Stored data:

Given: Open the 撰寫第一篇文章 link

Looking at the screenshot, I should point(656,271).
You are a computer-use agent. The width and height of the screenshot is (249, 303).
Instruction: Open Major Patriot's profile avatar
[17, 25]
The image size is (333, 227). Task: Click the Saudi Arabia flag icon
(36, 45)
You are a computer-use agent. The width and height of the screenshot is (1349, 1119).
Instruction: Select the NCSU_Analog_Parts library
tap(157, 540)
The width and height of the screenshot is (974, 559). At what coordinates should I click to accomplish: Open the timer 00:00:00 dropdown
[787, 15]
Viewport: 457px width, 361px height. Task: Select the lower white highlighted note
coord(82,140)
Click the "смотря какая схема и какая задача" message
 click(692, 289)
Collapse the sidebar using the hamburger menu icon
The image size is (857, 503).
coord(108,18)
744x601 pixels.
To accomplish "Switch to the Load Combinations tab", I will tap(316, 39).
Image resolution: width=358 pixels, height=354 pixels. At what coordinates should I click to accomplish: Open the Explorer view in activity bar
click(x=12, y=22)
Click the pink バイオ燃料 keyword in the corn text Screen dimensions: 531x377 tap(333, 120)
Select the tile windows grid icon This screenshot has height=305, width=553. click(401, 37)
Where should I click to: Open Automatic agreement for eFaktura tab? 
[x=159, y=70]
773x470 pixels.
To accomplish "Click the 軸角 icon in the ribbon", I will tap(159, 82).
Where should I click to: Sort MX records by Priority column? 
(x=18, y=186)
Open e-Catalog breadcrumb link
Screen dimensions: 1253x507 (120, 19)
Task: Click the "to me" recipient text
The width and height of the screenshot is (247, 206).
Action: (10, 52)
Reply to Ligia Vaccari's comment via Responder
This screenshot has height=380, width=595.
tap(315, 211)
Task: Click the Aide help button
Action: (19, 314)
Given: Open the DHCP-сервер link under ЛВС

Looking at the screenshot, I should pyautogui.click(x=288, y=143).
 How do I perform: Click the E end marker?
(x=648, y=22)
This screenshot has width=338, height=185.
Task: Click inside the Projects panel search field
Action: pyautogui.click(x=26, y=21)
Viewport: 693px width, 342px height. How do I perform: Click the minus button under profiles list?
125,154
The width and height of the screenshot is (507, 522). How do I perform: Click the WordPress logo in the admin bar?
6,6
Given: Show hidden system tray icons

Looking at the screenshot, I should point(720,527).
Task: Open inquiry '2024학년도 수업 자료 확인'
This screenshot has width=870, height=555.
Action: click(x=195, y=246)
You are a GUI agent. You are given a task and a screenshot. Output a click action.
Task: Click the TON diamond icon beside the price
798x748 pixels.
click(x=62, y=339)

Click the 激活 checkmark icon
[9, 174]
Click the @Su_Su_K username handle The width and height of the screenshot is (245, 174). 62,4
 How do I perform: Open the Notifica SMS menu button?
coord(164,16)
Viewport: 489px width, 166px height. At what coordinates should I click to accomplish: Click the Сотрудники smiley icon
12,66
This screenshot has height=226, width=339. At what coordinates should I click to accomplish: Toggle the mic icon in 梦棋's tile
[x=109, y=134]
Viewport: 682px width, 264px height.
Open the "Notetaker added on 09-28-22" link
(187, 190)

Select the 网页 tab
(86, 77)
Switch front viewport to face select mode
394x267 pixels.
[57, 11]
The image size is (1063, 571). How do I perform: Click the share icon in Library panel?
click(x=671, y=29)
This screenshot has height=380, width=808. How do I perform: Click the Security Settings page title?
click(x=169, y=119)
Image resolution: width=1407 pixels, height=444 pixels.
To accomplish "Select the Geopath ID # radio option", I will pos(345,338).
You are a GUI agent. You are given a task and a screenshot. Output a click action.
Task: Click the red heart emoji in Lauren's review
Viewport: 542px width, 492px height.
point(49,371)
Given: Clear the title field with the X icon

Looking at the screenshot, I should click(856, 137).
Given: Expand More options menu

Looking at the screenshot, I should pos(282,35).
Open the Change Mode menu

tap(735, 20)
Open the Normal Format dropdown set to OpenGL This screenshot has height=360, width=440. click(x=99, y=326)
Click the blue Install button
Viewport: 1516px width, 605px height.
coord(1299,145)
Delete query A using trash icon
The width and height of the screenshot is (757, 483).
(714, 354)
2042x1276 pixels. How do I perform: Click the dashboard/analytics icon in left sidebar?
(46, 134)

*AIM OF THE EXERCISE*
Filter the entries down to the lines that include the string "computer".

*SOLUTION TO THIS PROBLEM*
You are a computer-use agent. The width and height of the screenshot is (249, 303).
You are a computer-use agent. The width and height of the screenshot is (1349, 1119).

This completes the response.